------ Data in this exercise

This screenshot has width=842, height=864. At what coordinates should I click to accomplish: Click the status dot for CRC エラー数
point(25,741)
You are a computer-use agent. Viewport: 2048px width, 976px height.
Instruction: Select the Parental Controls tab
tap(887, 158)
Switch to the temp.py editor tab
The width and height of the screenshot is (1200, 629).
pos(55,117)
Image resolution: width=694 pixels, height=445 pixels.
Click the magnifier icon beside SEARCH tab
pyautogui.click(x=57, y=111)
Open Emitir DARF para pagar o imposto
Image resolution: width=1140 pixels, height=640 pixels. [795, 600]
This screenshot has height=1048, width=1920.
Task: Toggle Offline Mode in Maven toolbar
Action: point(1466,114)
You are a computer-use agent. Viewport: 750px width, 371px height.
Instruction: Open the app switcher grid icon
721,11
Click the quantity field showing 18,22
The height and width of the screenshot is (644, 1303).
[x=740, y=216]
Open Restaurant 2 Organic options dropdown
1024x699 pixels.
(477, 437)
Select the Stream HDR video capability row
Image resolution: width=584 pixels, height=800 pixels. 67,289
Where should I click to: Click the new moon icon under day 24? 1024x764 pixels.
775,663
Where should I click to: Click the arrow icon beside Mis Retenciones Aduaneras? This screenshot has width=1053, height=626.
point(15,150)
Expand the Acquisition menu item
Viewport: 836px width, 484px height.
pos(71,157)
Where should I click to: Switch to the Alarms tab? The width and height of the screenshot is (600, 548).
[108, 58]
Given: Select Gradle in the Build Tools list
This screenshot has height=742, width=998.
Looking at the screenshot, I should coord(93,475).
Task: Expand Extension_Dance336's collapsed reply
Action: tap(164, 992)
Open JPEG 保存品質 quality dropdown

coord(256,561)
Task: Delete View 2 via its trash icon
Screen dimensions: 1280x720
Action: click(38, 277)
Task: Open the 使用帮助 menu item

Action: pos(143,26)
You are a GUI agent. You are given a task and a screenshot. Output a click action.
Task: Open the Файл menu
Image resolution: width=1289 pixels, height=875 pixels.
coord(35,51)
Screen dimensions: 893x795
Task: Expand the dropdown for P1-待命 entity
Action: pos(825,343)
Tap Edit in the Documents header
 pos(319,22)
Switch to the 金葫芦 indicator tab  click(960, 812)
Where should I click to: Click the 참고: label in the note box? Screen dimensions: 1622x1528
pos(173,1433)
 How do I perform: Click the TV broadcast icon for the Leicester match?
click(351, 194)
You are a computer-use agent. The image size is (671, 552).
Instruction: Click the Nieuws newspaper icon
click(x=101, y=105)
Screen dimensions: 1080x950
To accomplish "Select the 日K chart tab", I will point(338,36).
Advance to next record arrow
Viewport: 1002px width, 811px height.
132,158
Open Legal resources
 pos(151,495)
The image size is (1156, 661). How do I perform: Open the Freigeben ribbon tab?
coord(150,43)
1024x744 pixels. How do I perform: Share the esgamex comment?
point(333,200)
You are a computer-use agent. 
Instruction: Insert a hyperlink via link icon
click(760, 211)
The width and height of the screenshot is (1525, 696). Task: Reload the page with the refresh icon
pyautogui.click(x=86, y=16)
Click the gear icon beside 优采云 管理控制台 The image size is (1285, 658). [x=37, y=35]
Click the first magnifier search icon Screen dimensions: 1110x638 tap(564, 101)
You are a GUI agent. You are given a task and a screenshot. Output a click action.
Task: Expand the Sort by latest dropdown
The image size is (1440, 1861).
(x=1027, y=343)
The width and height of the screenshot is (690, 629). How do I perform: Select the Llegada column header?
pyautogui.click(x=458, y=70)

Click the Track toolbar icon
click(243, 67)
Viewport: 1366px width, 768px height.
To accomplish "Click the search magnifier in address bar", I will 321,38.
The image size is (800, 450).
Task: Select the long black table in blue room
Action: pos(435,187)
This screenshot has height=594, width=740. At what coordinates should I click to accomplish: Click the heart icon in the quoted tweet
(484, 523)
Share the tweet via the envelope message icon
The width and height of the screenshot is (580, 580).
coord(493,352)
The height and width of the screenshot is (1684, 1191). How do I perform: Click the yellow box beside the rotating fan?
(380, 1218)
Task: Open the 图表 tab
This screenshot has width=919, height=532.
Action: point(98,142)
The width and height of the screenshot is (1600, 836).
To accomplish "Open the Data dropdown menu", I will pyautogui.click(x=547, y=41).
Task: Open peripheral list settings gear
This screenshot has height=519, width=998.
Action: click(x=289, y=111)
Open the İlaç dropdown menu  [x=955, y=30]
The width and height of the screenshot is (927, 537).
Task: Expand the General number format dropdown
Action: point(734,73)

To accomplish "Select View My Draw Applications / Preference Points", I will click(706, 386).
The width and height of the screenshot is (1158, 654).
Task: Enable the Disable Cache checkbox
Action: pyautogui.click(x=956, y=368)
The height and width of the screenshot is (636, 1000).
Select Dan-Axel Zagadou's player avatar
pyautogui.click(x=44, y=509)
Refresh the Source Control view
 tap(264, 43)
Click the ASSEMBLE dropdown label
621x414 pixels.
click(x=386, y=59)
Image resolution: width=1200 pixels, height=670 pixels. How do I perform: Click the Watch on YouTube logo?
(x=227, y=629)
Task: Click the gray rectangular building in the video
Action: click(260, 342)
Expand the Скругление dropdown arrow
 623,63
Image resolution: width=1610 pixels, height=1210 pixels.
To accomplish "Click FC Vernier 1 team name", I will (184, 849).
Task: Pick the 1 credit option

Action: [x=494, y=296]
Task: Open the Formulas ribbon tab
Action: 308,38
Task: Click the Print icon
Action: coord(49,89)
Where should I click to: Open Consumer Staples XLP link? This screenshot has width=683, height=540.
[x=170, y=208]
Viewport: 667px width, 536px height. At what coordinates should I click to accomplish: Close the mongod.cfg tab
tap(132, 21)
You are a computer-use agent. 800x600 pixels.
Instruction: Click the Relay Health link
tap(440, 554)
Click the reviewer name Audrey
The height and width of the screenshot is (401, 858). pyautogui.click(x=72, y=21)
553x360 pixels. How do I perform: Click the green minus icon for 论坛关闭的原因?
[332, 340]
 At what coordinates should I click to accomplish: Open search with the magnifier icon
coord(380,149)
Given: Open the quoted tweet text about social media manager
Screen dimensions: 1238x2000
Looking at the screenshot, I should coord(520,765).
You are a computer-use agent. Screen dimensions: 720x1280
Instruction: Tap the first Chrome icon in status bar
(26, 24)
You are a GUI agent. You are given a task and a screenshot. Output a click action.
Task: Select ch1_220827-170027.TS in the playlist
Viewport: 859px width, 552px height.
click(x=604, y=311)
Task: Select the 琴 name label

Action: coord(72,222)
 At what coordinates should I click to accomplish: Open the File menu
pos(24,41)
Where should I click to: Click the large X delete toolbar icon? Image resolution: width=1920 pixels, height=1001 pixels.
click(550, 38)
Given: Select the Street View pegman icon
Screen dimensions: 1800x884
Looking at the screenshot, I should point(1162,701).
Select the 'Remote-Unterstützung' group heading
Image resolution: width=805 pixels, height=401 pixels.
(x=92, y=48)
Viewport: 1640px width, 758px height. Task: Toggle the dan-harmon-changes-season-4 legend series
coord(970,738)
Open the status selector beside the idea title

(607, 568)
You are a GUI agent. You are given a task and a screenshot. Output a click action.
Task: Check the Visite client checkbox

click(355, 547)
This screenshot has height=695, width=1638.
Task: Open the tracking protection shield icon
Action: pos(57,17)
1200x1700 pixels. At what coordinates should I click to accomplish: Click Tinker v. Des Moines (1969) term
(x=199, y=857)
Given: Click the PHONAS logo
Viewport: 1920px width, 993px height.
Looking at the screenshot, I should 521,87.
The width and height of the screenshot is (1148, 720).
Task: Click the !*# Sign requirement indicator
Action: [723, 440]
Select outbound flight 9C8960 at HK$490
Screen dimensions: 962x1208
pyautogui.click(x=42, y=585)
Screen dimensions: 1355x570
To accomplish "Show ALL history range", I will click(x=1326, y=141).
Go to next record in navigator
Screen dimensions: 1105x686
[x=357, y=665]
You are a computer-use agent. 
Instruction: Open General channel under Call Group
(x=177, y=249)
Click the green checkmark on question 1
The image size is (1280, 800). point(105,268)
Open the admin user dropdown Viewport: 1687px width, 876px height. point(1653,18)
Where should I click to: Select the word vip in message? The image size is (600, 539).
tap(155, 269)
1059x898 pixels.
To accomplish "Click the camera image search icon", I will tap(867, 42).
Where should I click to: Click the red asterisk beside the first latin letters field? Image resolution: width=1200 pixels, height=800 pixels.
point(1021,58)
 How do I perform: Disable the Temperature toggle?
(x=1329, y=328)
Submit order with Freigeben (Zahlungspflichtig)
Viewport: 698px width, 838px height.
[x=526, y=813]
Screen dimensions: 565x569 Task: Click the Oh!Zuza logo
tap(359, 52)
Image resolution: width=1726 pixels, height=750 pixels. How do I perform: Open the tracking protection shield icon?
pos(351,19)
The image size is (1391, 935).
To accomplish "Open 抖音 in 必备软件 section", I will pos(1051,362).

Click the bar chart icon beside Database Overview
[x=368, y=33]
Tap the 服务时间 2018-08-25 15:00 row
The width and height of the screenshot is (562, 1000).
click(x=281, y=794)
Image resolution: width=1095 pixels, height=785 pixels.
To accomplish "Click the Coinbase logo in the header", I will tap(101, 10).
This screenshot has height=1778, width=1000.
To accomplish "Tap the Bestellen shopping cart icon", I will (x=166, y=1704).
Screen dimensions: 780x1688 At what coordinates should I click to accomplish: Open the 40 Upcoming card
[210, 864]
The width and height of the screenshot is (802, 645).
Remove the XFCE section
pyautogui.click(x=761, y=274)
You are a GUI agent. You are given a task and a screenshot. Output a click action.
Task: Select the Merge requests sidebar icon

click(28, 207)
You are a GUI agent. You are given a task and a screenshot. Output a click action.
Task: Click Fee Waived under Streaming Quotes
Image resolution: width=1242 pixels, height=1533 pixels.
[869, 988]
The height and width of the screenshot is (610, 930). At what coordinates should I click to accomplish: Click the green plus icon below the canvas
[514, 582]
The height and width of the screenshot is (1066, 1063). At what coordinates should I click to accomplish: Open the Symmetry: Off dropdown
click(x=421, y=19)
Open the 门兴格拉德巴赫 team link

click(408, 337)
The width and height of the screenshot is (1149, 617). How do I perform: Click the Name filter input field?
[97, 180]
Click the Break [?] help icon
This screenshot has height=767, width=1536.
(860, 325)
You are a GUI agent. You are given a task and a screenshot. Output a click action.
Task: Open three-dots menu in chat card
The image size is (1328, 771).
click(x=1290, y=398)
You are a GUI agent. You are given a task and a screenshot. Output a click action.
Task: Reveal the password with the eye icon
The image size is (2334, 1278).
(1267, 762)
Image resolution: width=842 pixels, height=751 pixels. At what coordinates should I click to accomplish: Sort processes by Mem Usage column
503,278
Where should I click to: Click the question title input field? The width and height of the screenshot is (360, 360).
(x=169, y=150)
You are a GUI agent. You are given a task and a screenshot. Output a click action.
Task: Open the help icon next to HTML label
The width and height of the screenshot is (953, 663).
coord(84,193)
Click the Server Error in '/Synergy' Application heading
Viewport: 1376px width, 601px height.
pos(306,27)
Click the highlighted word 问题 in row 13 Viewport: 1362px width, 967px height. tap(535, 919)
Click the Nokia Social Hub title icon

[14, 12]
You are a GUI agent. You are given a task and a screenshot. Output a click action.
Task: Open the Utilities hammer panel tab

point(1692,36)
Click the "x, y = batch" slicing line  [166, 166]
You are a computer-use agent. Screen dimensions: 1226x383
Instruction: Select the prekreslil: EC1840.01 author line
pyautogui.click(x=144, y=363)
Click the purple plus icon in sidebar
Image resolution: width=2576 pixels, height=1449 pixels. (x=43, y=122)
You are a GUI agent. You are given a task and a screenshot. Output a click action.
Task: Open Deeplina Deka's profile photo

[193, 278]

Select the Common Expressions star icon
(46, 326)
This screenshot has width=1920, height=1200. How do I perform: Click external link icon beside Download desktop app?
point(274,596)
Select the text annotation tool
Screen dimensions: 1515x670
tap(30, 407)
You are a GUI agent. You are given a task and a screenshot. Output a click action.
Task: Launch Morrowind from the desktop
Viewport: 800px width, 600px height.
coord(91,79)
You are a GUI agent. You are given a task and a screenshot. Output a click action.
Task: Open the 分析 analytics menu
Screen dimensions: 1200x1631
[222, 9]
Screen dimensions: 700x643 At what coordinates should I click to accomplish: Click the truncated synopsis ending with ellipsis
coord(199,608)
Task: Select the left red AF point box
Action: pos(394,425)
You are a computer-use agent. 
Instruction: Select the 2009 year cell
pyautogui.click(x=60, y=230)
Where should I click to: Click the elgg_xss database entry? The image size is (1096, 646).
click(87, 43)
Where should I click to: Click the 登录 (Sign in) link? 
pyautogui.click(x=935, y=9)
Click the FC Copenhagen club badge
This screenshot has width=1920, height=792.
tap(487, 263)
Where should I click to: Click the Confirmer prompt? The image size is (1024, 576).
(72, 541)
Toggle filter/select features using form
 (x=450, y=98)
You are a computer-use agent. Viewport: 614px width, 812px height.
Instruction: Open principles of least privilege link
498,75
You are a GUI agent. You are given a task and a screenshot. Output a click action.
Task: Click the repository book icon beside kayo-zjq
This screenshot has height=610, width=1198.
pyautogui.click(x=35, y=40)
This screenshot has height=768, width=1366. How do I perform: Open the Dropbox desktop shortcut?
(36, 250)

------------

- _Task_:
Where a line of the records includes "gear", copy it.

- _Exercise answer_:
Click the gear icon beside 优采云 管理控制台 The image size is (1285, 658). [x=37, y=35]
Task: Open peripheral list settings gear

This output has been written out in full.